Nous, Hongkongais, avons été confrontés à une persécution politique perpétuelle au cours du mouvement de protestation qui dure depuis un an. Le combat pour la démocratie est une bataille collective, et nous nous tenons aux côtés de nos camarades de la #MilkTeaAlliance (Alliance du thé au lait).

D'éminents militants et législateurs pro-démocratie tels que Joshua Wong [38] [fr], Ted Hui [39] et Figo Chan [40] ont brandi une banderole bilingue devant le consulat de Thaïlande [41] à Hong Kong pour condamner la violence à l'encontre des manifestants thaïlandais. Du jour au lendemain, des graffitis sont apparus sur un pont routier à Tai Koo : « #StandWithThailand [42] #Save12HKYouths » (Soutenez la Thaïlande, Sauvez les 12 jeunes de Hong Kong [43] [fr]). Encore plus courageusement, un représentant du groupe de défense populaire Student Politicism [44] a prononcé un discours public à Mong Kok, exhortant les Hongkongais à soutenir les mouvements populaires au Xinjiang, au Bélarus et en Thaïlande :

I hope we Hongkongers can expand our vision and support beyond our local struggle. When we were protesting, Thai people supported us not because they were obligated to. I hope that now when they are facing authoritarian suppression, we will support them too.

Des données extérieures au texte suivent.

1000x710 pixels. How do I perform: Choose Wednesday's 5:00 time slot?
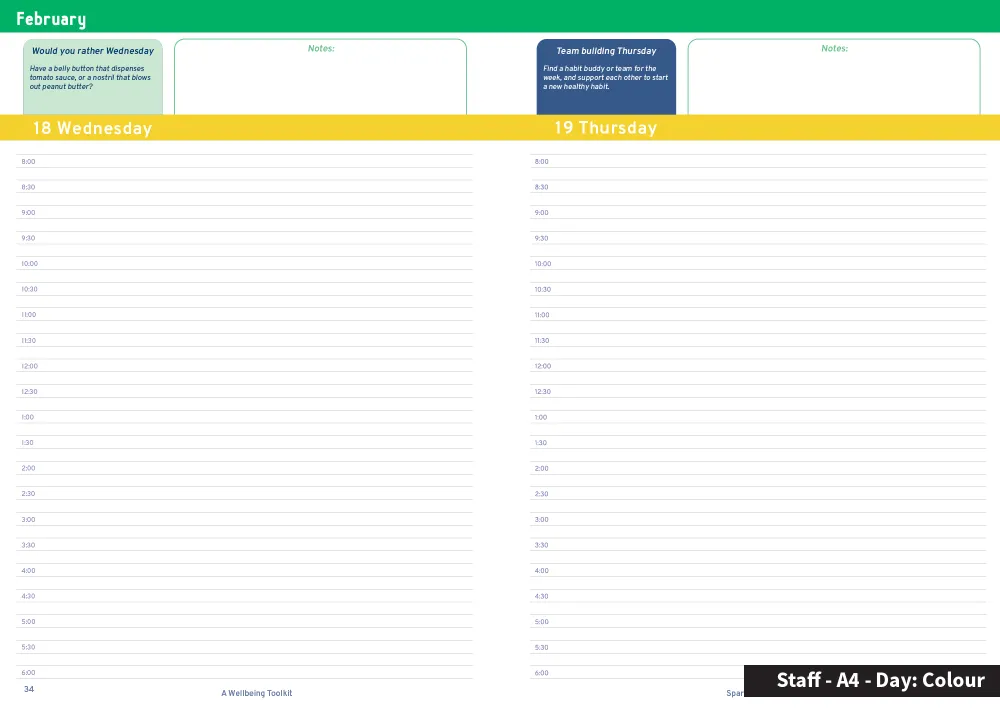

J'espère que nous, Hongkongais, pouvons élargir notre vision et notre soutien au-delà de notre lutte locale. Lorsque nous protestions, le peuple thaïlandais nous soutenait sans y être obligé. J'espère que maintenant qu'ils sont confrontés à une répression autoritaire, nous ferons également preuve de soutien.

Faisant écho à ce sentiment, le commentateur politique Kevin Yam a rappelé aux Hongkongais [45] que, s'il est tentant de souligner en permanence les similitudes entre les manifestations de Hong­ Kong et celles qui se déroulent en Thaïlande, il est important de rester concentré sur les luttes et le courage du peuple thaïlandais.

Ces récentes expressions de solidarité transnationale mettent l'accent sur le soutien mutuel avec d'autres manifestants en tant que camarades de lutte contre l'autoritarisme. Cette orientation décentre les structures de pouvoir traditionnelles en se connectant directement avec d'autres militants populaires, plutôt qu'avec des gouvernements qui sont souvent impliqués dans l'oppression.

De leur côté, les manifestants en Thaïlande et au Bélarus ont répondu en scandant des slogans [46] et brandissant des drapeaux déroulés [47] en solidarité avec le mouvement de Hong Kong, chose qui n'est plus autorisée dans la ville depuis l'adoption de la loi sur la sécurité nationale. Alors que les militants du monde entier contestent le statu quo et s'efforcent de démanteler les structures politiques injustes, la nouvelle orientation transnationale des Hongkongais leur garantit une place à la table des négociations où s'imaginent et se construisent de nouveaux futurs politiques pour le monde entier.